I am currently working on a document where I want the default font to be, as usual, Computer Modern. In particular, unless otherwise specified, this is the font that should be displayed.
Notwithstanding, at some points of the paper, I would like to be able to write a word with the font bookman, and then change back to Computer modern. I tried to use the advices given here, and produced something like this.
\documentclass{article}
\usepackage{amsmath}
\usepackage{amssymb}
\usepackage{amsthm,xparse}
\usepackage{bookman}
\usepackage[OT1]{fontenc}
\newcommand{\cmr}{\fontfamily{cmr}\selectfont}
\newcommand{\pbk}{\fontfamily{pbk}\selectfont}
\begin{document}
\cmr
\section{Irrational Numbers.}
Let the set of rational numbers be defined by
\[\mathbb Q:=\left\{\frac{a}{b} \mid a\in \mathbb Z, b\in \mathbb N, \gcd(a,b)=1\right\}\]
\textbf{Claim. } The {\pbk square root} of 2 is irrational.

++++++++++

Request: Set down the LaTeX font question word for word, everything from "I am currently" down to "should be displayed.". The records that follow were taken from a different source than the text.

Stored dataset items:

++++++++++

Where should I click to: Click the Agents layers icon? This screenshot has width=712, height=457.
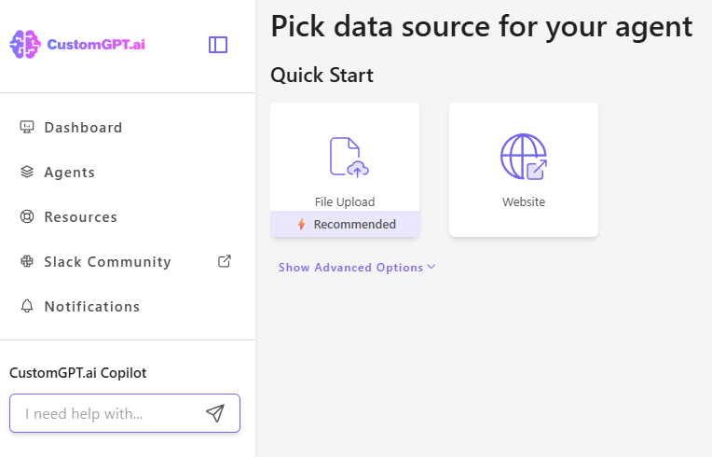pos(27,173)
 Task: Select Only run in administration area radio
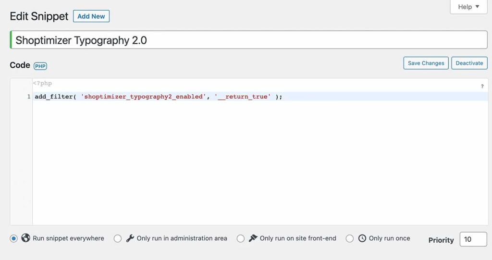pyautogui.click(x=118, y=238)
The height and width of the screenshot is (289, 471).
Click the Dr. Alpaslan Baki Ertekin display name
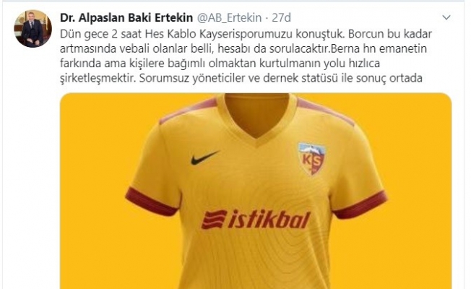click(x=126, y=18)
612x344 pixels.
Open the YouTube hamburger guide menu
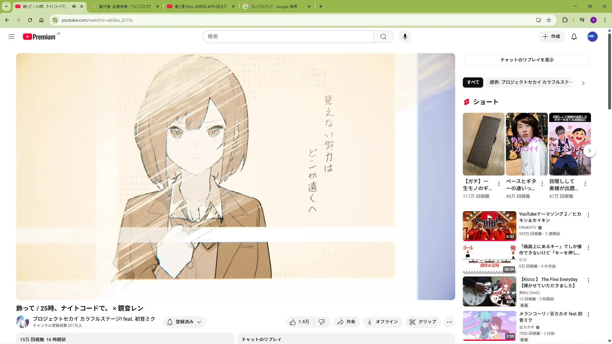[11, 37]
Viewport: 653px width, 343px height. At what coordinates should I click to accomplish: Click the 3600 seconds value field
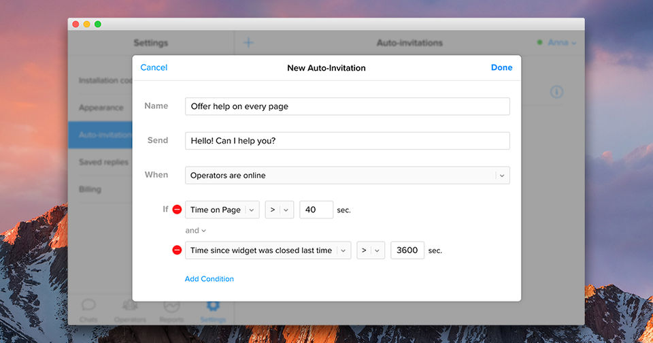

++++++++++

Exercise output:
I am currently working on a document where I want the default font to be, as usual, Computer Modern. In particular, unless otherwise specified, this is the font that should be displayed.